Page.
§ §

Computational Music. The Legal Implications Of AI In the Music Industry: A Case Study Of Suno.ai & what It offers To India

By understanding the legal landscape and adopting best practices, AI companies can innovate responsibly, ensuring that their creations amplify human creativity without infringing on the rights of others. As AI continues to evolve, striking this balance will be key to fostering a vibrant and legally compliant music industry.


The recent lawsuit filed against Suno.ai in the United States by major record labels, including UMG Recordings and Sony Music Entertainment, highlights the complex intersection of artificial intelligence and copyright law in the music industry. This case underscores the challenges and mistakes that AI companies may face, offering valuable lessons for future innovators and entrepreneurs.

This article has a few blurbs for all stakeholders viz., AI developers / entrepreneurs, copyright owners, and regulators / government, on how to prepare for and embrace the AI waive in the music industry, especially in the Indian context.


The Suno.ai Case: A Summary

In the case filed in the United States District Court for the District of Massachusetts, several major record labels have accused Suno, Inc. of copyright infringement. Suno.ai’s generative AI service allows users to create digital music files that closely mimic existing copyrighted sound recordings. The plaintiffs allege that Suno.ai unlawfully copied and used their copyrighted sound recordings to train its AI model, resulting in outputs that compete directly with the original works. The plaintiffs are seeking injunctions and damages for what they describe as “massive and ongoing” copyright infringement.

AI developers should design systems that create truly original and transformative content. Avoiding prompts that directly fetch or replicate existing copyrighted works can help demonstrate innovation and originality

Apparent Missteps by Suno.ai and Lessons for AI Innovators:

1. Training with Proprietary and Public Data: Suno.ai claimed publicly that it used both proprietary and public data for training its AI model. The public data, in this case, it will be music or sound recordings that are available in public domain (i.e. without a paywall), is also subject to copyright protection. While this statement looks good to attract more users to the platform, however, in absence of any legislative, regulatory and judicial clarity on the legitimate use of the “Proprietary and Public Data”, the model trained on such data will be up for legal challenges by the copyright owners.

§ §

Work to complete. From the article on the Suno.ai case, extract word for word the passage starting with "The recent lawsuit" and going on through "the Indian context.". The listing after this point has no role here.

Data segment.

§ §

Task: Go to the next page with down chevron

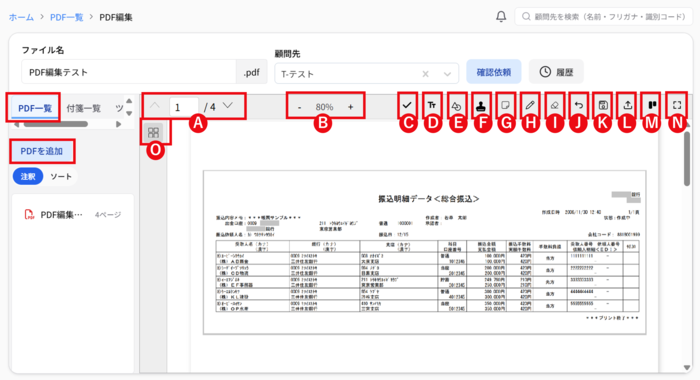Action: click(x=228, y=106)
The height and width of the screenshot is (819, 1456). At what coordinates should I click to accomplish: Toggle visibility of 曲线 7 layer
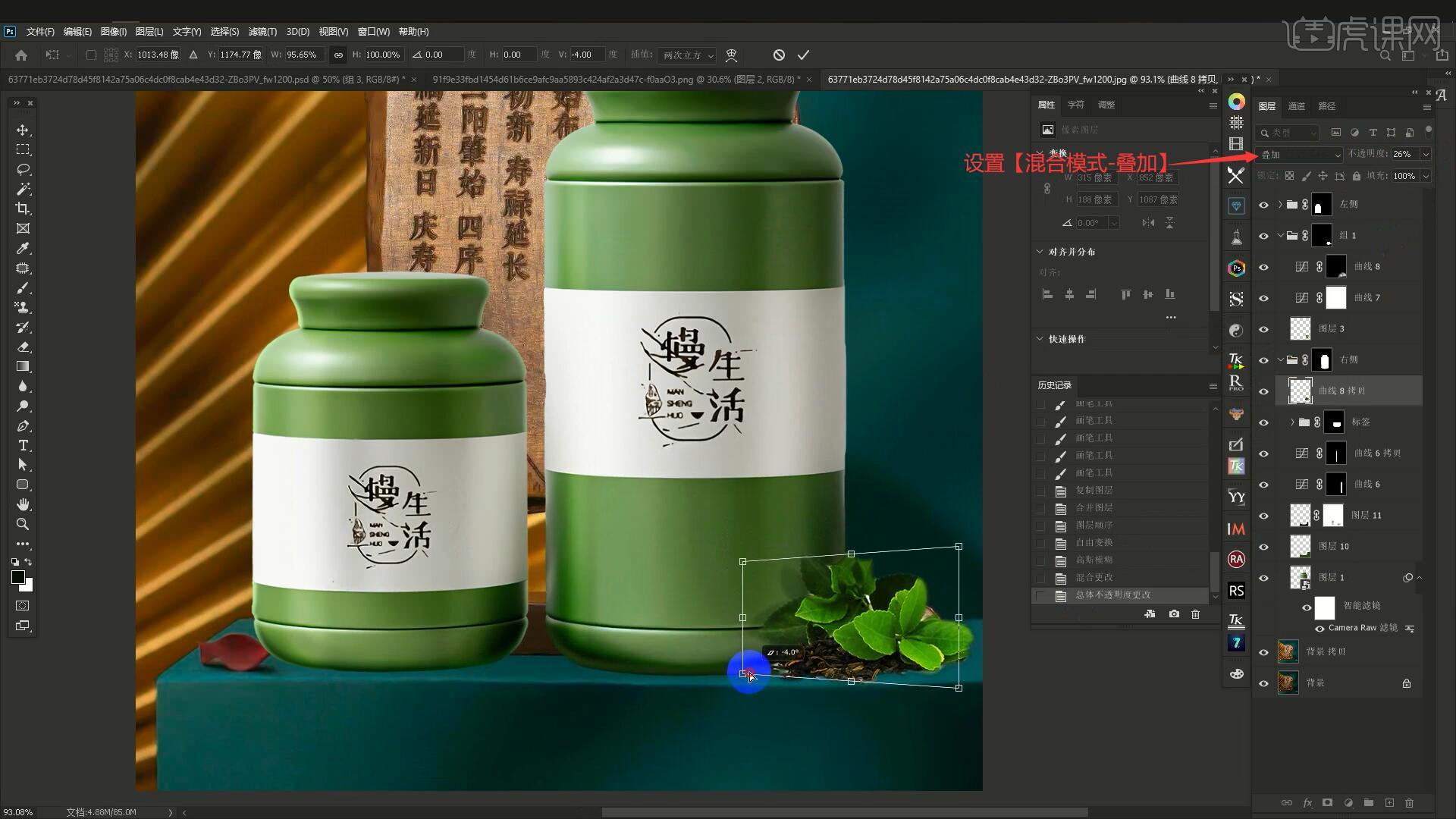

§ §

Worked answer.
The recent lawsuit filed against Suno.ai in the United States by major record labels, including UMG Recordings and Sony Music Entertainment, highlights the complex intersection of artificial intelligence and copyright law in the music industry. This case underscores the challenges and mistakes that AI companies may face, offering valuable lessons for future innovators and entrepreneurs.

This article has a few blurbs for all stakeholders viz., AI developers / entrepreneurs, copyright owners, and regulators / government, on how to prepare for and embrace the AI waive in the music industry, especially in the Indian context.